ASIAN AMERICAN LITERATURE

Course Name ASIAN AMERICAN LITERATURE
Course ID EES85QHA
Department English
Subject Core English
Can you take this course more than once? No
Periods per Day 1.0
Special Permission No
Eligibility
  • All of the following are true:
    • Student is in 10th grade
  • Fulfills the following graduation requirements
    Also in the following groups
    Syllabus No Syllabus Found

    Description

    Asian American literature is rich, challenging, interesting and fun; wildly diverse in form and content; and worthy of attention from all readers, both Asian American and non-Asian American. This course challenges the assumption that literature by white writers is neutral and universal—for everyone—while literature by minority writers is narrow, specialized, “different”, and reserved for people of those groups. In this class, students of all backgrounds are encouraged to think, talk honestly, and explore Asian American literature and the issues surrounding and within it.

    We read essays, fiction, drama and poetry by writers of East Asian, Pacific Islander, South Asian and Southeast Asian descent who live or have spent significant time in the United States of America (who may or may not primarily identify themselves as Asian American or their work as Asian American literature). In the fall, we read Jhumpa Lahiri’s novel The Namesake, and in the spring, Chang-rae Lee’s novel Native Speaker. Each semester features Maxine Hong Kingston’s memoir The Woman Warrior and David Henry Hwang’s play M. Butterfly. Other works may include poetry from Poetry Magazine’s July/August 2017 Issue: Asian American Poets; stories from Charlie Chan Is Dead 2: At Home in the World (an anthology of contemporary Asian American fiction), and many other essays, plays, poems and stories. New Asian American literature is created every day, and the reading list is constantly being refreshed.

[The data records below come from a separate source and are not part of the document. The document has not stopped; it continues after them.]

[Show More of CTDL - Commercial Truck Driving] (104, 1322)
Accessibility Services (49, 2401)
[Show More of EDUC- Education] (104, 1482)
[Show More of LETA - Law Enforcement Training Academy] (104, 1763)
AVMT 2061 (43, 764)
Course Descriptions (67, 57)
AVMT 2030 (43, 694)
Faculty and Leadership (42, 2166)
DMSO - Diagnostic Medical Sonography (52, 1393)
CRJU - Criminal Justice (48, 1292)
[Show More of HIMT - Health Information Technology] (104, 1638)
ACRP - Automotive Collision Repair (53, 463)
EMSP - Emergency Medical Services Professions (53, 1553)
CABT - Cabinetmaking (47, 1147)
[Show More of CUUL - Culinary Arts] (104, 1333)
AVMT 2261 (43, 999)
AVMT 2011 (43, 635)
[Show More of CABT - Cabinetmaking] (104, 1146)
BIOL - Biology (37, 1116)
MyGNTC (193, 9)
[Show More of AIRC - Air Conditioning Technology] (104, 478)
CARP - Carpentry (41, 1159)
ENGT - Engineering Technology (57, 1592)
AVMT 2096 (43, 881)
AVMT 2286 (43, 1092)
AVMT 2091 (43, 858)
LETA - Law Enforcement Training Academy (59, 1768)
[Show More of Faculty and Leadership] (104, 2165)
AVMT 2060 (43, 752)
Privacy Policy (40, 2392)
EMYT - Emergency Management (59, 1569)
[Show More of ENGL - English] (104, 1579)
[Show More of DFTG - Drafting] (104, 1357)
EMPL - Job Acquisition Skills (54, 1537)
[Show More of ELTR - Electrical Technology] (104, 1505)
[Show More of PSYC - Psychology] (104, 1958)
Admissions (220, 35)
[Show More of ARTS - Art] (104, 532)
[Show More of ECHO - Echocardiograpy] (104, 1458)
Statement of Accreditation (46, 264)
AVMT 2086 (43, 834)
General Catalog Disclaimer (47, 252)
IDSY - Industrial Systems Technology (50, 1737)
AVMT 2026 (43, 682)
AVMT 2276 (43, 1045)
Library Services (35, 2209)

    We’ll explore some special issues of immigrant or “ethnic” literature, as well as the term “Asian American” and the issues surrounding this construct. We’ll consider whether, and how, this writing reflects and produces Asian American identity and culture. We will look at some literary and cultural theory, to help us understand how identity is produced and reflected in these works that imagine Asian American possibilities. Class involves daily lively discussion. There are several short writing assignments (analytical, creative and personal). There is an important class trip to see a play by and about Asian Americans (previous classes have seen Jaclyn Backhaus’s India Pale Ale, Qui Nguyen’s Vietgone, the musical Allegiance and the revival of M. Butterfly on Broadway). There is also a short play assignment, and some student plays are selected to be performed by professional actors in a reading at school sponsored by 2G, an Asian American theater company, which is open to all in the Stuyvesant community.

    This one-semester class is open to juniors as an English selective that can replace a semester of core American Literature, and to all juniors and seniors as an elective.

    Some Course Essential Questions

    • What is “Asian America”? Who are “Asian Americans”?
    • How do we define/understand Asian American Literature, as a body of work?
    • Is there such a thing as authentic representation? To what extent should ethnic minority authors consider appropriateness/representation in creating their work?
    • What are implications of the “model minority” concept?
    • How is identity produced and reflected?
    • Can stereotypes be used productively in art?
    • How do gender and sexuality expectations and expressions intersect with cultural expectations and expressions in works of literature?
    • What do literary works suggest about what it means to be American/in America? To be Asian American/Asian in America?
    • How can we connect to literature that conveys experiences similar to and different from our own?